Thursday, October 31, 2013

The school system - enabler or driver?

For more than a decade Tasmanian public education has been in a state of continuous structural and policy change. Given the disappointing outcomes this is likely to continue. Well intentioned  initiatives have been largely top-down, one-size-fits-all approaches that ultimately require the compliance of staff at all levels. That is, governments and senior officers have attempted to drive improvements from on high by providing schools and staff with the answers while failing to properly understand the questions - classic MBO (management by objectives, circa 1960s).

To be fair, most initiatives have been rational, "best practice" and/or "evidence based" meaning that the initiatives appear reasonable and have been successful elsewhere. However, initiatives have to occur in a context and each situation (student, teacher, school, family, community...) involves a different context: each with its own history, needs, hopes, culture, resources...

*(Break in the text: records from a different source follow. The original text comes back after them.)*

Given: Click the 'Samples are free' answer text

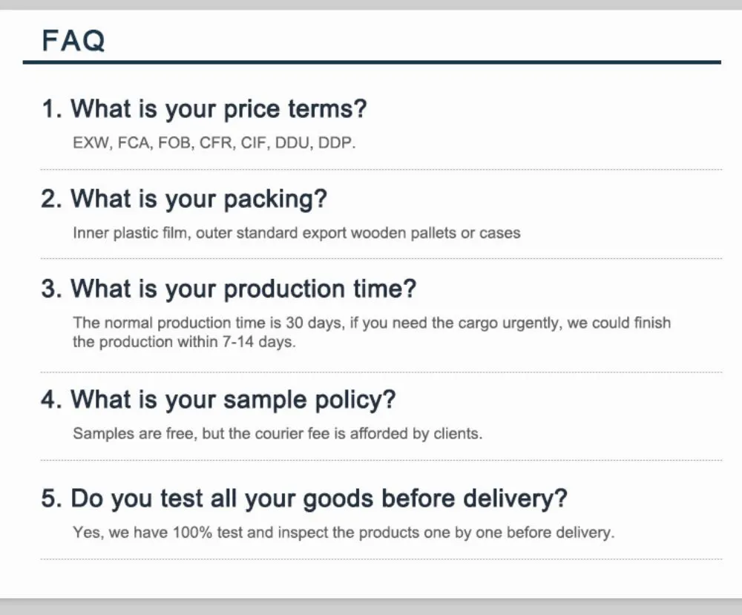Looking at the screenshot, I should [134, 434].
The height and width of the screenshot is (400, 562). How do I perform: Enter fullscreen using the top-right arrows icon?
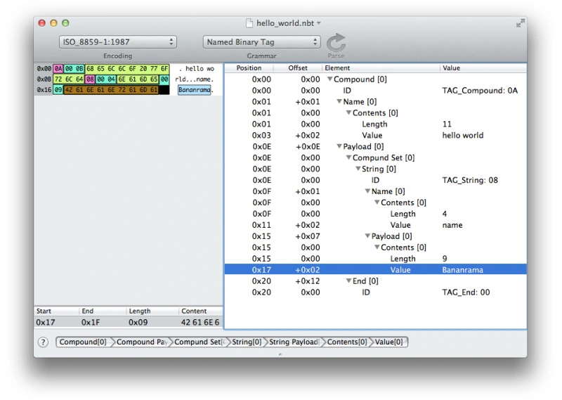pos(520,23)
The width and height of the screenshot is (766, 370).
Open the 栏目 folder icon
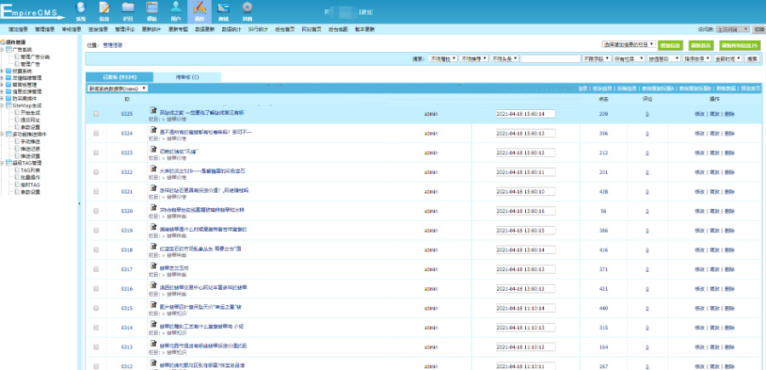pyautogui.click(x=128, y=9)
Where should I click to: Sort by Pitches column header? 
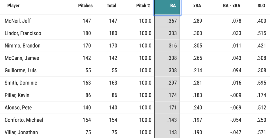pos(85,6)
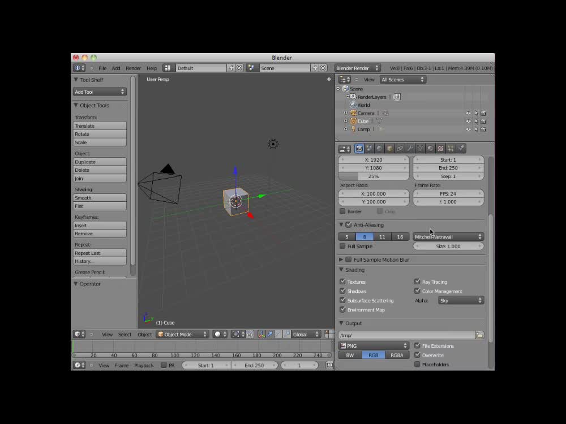
Task: Enable the Full Sample checkbox
Action: 342,246
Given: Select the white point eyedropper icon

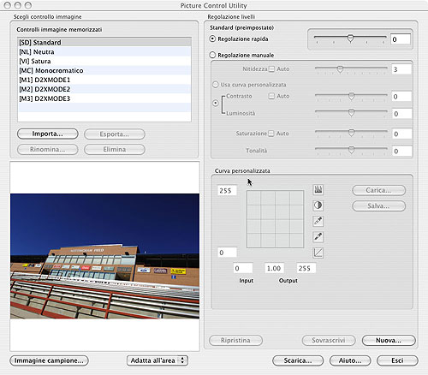Looking at the screenshot, I should [x=318, y=221].
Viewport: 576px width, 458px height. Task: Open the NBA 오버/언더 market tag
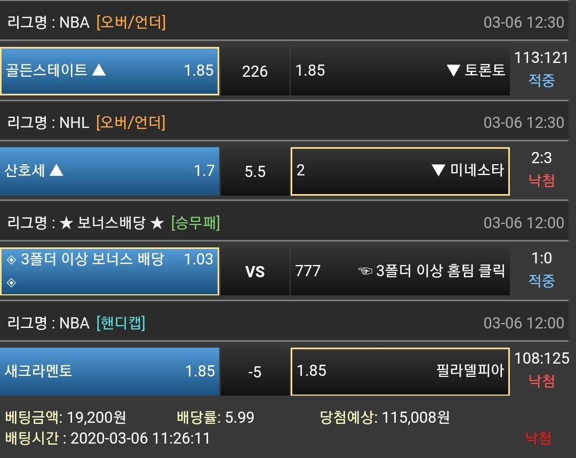[131, 22]
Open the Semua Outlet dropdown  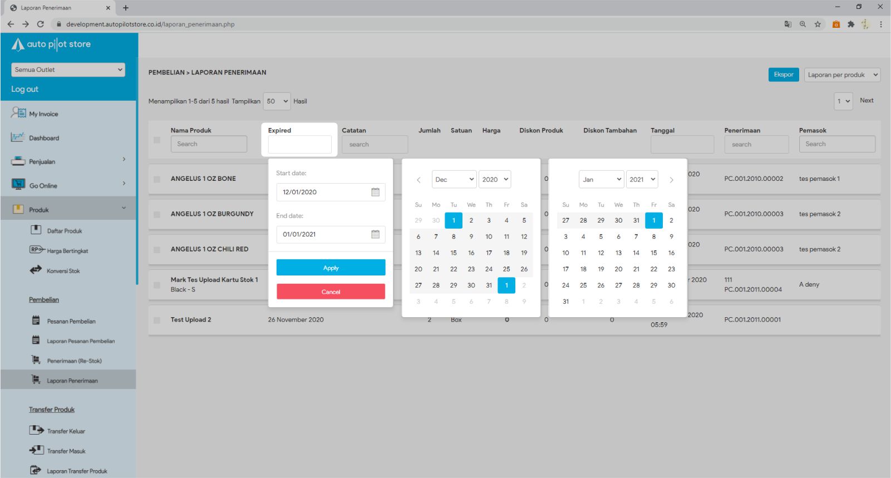(68, 70)
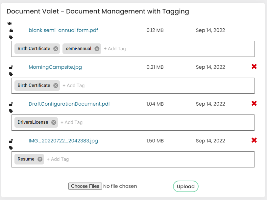Open the DraftConfigurationDocument.pdf link
Viewport: 267px width, 200px height.
click(69, 104)
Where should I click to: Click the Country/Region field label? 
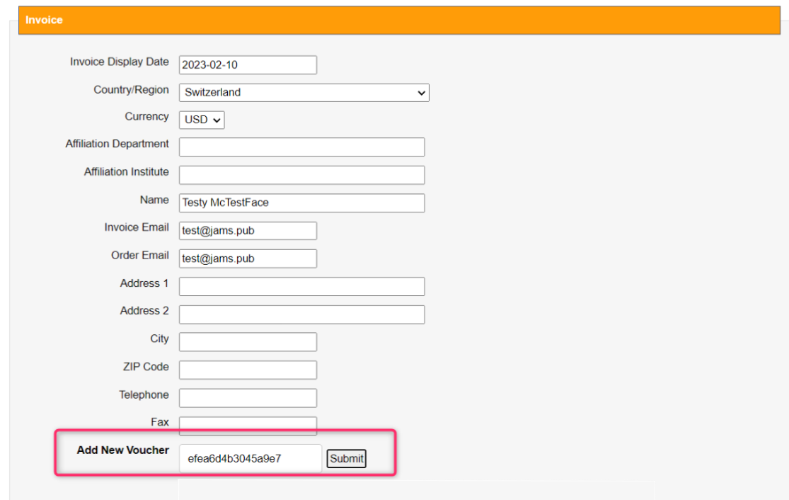click(x=131, y=90)
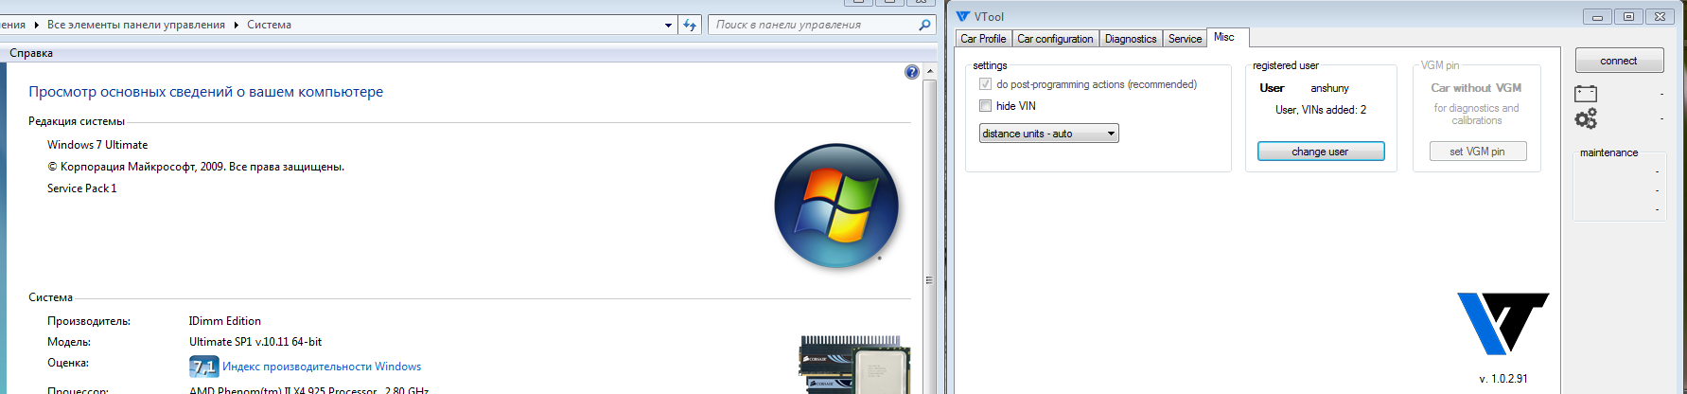Open the Diagnostics tab
The width and height of the screenshot is (1687, 394).
1130,39
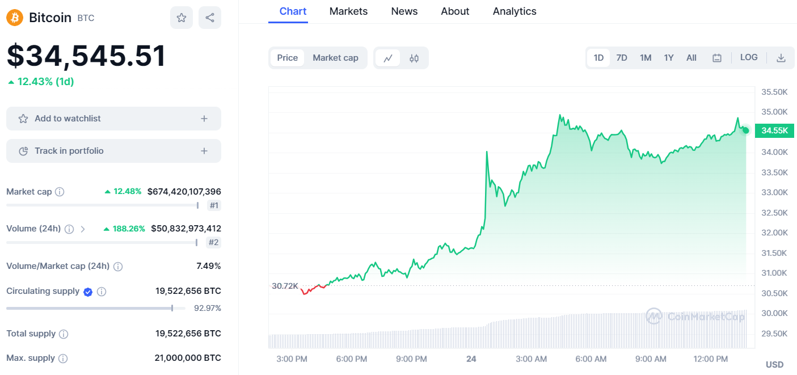Open the Volume (24h) info tooltip icon
This screenshot has height=375, width=797.
(69, 229)
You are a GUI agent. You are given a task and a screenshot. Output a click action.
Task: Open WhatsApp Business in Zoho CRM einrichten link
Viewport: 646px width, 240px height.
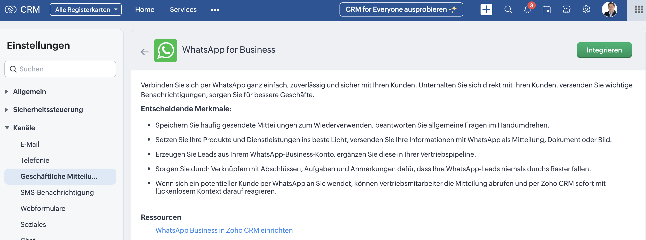pyautogui.click(x=224, y=230)
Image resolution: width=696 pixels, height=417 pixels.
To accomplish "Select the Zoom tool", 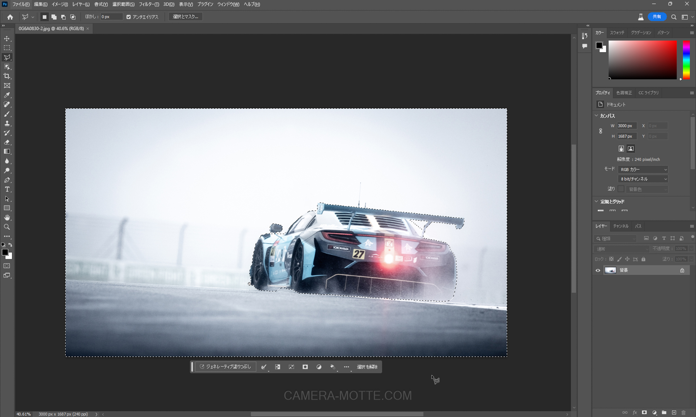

In engineering, "best practices" are readily transferable - cause and effect are consistent over place and time and the outcomes are predictable The same cannot be said for human endeavours such as education. Education is a complex endeavour, not subject to consistent natural laws. In complex systems similar initiatives can have very different outcomes in different places - like the weather, starting conditions (the initial context) make can a huge difference.

Schools, classes, education departments... are all complex (adaptive) systems. They are not factories that can be controlled in a mechanical way - the processes involved are not based on natural laws.  They are not changed by flicking switches and turning dials. Rather they are the sum total of the everyday interactions of their various parts  (the people, policies, rules, working relationships, resources, opportunities... and the context).  What happens emerges over time from the all interactions of the parts of the system.

Key questions
What is the purpose of our systems?  
 - We create systems in order to achieve what is desirable.

What are the underlying mechanisms involved?
- In context, the people involved continually construct (and reconstruct) their knowledge, (inter)actions, arrangements and relationships in ways that will (ideally) help them achieve of what is desirable.

What design principles might apply? 
At all levels, systems should enable the achievement of their purposes easily and well.
Systems should also incorporate their own ongoing improvement strategies.
Due diligence should be undertaken before implementing a major proposal

Implications
The implications are that top-down initiatives need to be complemented by matching responses throughout the system. To be successful initiatives need to be coherent and useful. All this sounds a bit cumbersome, so why not allow people at the top make the decisions to drive the achievement of what is desirable?

When systems try to drive detailed change they often end up requiring compliance and this is usually counter-productive and difficult to sustain. When  system requirements conflict with the immediate needs of students, schools and staff often face a dilemma. Such dilemmas are best understood as  opportunities for learning and for system improvement. If such a dilemma is resolved by requiring compliance there will be more losers than winners, especially in the longer term.

The alternative is for the system to focus on providing enablers (purposes, principles, tools...) that will nurture the emergence of what is desirable. People want to do well and to contribute - schools and their staff care about the success and well-being of their students. The system needs to be judged by the extent to which it enables all to achieve success and well-being now and it the future.